--- Start of PAGE ---
Figure 1: Overall view of our proposed solution. A question and some potential answers have to be initially formulated. Then,
we analyze a corpus of unstructured text to detect the most promising co-occurrence patterns between the processed question
and the potential answers. The result is achieved by selecting the most popular pair
(1) Mechanical component and prognosis hint co-occur in the
same text frame (where the text frame is subject to parametrization)
(2) Mechanical component and prognosis hint co-occur following a pre-defined regular expression (where regular expression can be chosen)
(3) Mechanical component and prognosis hint co-occur in the
same text sentence
(4) Mechanical component and prognosis hint co-occur in the
same text paragraph
Figure 1 shows us a overall view of our proposed solution. A
question and potential answers are the basis for creating a decision
matrix (D-Matrix). On the other hand, this D-Matrix is populated
by a pool of methods (each of them with a different level of trust)
that analyze the co-occurrence of the question and answers in a
text corpus. When the process is complete, it is possible to generate a heatmap from the D-Matrix in order to see what are the
prognosis activities with a greater potential regarding the corpus
of unstructured text.
--- End of PAGE ---
--- Start of MATERIAL ---
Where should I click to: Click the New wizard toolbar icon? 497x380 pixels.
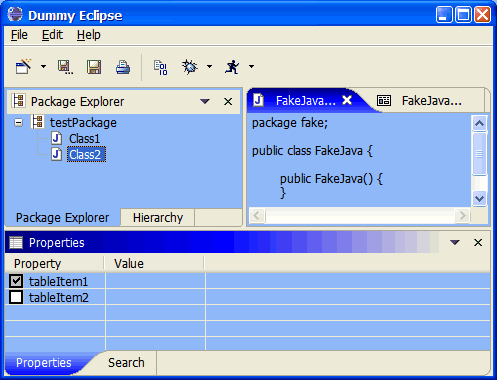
--- End of MATERIAL ---
* **SET TASK**
Retype the full passage on the D-Matrix solution word for word.

* **FULL RESPONSE**
Figure 1: Overall view of our proposed solution. A question and some potential answers have to be initially formulated. Then,
we analyze a corpus of unstructured text to detect the most promising co-occurrence patterns between the processed question
and the potential answers. The result is achieved by selecting the most popular pair
(1) Mechanical component and prognosis hint co-occur in the
same text frame (where the text frame is subject to parametrization)
(2) Mechanical component and prognosis hint co-occur following a pre-defined regular expression (where regular expression can be chosen)
(3) Mechanical component and prognosis hint co-occur in the
same text sentence
(4) Mechanical component and prognosis hint co-occur in the
same text paragraph
Figure 1 shows us a overall view of our proposed solution. A
question and potential answers are the basis for creating a decision
matrix (D-Matrix). On the other hand, this D-Matrix is populated
by a pool of methods (each of them with a different level of trust)
that analyze the co-occurrence of the question and answers in a
text corpus. When the process is complete, it is possible to generate a heatmap from the D-Matrix in order to see what are the
prognosis activities with a greater potential regarding the corpus
of unstructured text.